Responsibility and safety
Our comprehensive online benchmarking and ranking offer a much-needed measure of how thoroughly LLMs base their answers on the source material provided and avoid hallucinations
Enormous language models (LLMs) are changing the way we access information, but their factual accuracy remains imperfect. They may “hallucinate” false information, especially when given complicated inputs. This, in turn, can undermine confidence in LLMs and limit their real-world application.
Today we present FACTS Groundinga comprehensive benchmark for assessing the LLM’s ability to generate responses that are not only factually correct with respect to the input data provided, but also sufficiently detailed to provide satisfactory answers to user queries.
We hope our benchmark will spur industry-wide progress on facts and fundamentals. To track progress, we also run FACTS Leaderboard on Kaggle. We have already tested leading LLMs using FACTS grounding and have populated the initial leaderboard with their grounding scores. We will maintain and update the leaderboard as the field develops.
FACTS Grounding Dataset
To accurately assess the factuality and foundations of any LLM, the FACTS Grounding dataset contains 1,719 examples, each of which has been carefully crafted to require lengthy responses based on the context document provided. Each example includes a document, a system statement requiring LLM to refer only to the document provided, and an accompanying user request.
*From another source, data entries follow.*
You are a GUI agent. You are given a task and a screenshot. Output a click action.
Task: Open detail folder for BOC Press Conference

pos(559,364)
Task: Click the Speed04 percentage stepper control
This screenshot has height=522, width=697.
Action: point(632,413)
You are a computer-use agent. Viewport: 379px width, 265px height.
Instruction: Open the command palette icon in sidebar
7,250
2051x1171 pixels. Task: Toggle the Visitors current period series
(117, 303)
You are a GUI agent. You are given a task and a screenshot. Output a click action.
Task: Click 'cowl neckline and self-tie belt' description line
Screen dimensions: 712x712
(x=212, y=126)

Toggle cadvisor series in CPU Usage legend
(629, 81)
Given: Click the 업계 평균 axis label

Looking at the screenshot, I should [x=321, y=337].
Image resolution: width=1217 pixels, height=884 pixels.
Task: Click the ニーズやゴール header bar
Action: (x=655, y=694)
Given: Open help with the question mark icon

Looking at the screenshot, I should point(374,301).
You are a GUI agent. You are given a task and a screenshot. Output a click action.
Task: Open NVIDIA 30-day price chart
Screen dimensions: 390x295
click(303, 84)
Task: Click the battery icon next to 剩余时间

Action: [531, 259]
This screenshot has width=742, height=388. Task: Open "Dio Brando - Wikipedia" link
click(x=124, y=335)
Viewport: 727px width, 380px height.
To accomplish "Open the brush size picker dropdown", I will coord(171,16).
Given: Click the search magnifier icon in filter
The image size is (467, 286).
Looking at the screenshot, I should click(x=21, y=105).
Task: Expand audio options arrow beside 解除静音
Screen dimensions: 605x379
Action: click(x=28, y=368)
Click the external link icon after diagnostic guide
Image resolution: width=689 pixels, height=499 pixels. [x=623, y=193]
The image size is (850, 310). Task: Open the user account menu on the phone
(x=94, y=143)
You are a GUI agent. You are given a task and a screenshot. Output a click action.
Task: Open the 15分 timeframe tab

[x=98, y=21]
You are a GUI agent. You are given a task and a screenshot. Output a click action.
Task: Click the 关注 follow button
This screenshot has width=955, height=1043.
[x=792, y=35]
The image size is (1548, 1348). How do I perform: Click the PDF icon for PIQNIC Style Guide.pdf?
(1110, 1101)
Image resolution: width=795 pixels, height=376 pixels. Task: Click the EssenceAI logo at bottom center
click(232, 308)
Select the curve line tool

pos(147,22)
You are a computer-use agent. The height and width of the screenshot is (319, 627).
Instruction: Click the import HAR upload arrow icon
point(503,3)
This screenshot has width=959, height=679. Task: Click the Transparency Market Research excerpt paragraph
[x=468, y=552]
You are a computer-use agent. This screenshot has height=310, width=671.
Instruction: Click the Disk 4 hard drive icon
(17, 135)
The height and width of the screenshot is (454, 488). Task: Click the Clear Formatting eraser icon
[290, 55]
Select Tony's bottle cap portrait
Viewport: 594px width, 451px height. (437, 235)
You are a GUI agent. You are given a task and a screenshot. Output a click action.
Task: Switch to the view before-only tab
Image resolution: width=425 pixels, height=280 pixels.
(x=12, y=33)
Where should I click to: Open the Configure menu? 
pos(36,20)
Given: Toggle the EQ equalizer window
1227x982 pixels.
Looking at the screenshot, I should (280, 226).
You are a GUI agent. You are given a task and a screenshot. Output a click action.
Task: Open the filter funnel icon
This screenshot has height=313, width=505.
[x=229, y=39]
All examples are divided into a “public” set (860) and a “private” set (859). We are public kit release today so that anyone can operate it for LLM assessment. Of course, we know that you need to protect yourself from the problems of benchmark contamination and ranking hacking, which is why, in line with standard industry practice, we do not conduct private evaluation. FACTS rankings scores are the average scores across both public and private sets.
To ensure diversity in input, FACTS Grounding examples include documents of varying lengths, up to a maximum of 32,000 tokens (approximately 20,000 words), covering domains such as finance, technology, retail, medical, and law. User requests are similarly broad and include requests for summarization, generating questions and answers, and rewriting tasks. We did not include any examples that might require creativity, mathematics, or complicated reasoning – abilities that might require the model to operate more advanced reasoning in addition to grounding.
Collective assessment by leading LLMs
To be successful in a given example, LLM must synthesize the complicated information contained in the document and generate a long response that is both a comprehensive response to the user’s request and fully attributable to that document.
FACTS Grounding automatically evaluates model responses using three leading LLM judges – namely Gemini 1.5 Pro, GPT-4o and Claude 3.5 Sonnet. We chose a combination of different judges to mitigate the potential bias of a judge giving higher ratings to responses provided by a member of his or her own model family. The automated judge models were comprehensively evaluated against a set of tests to find the most effective prompt templates and verify consistency with human raters.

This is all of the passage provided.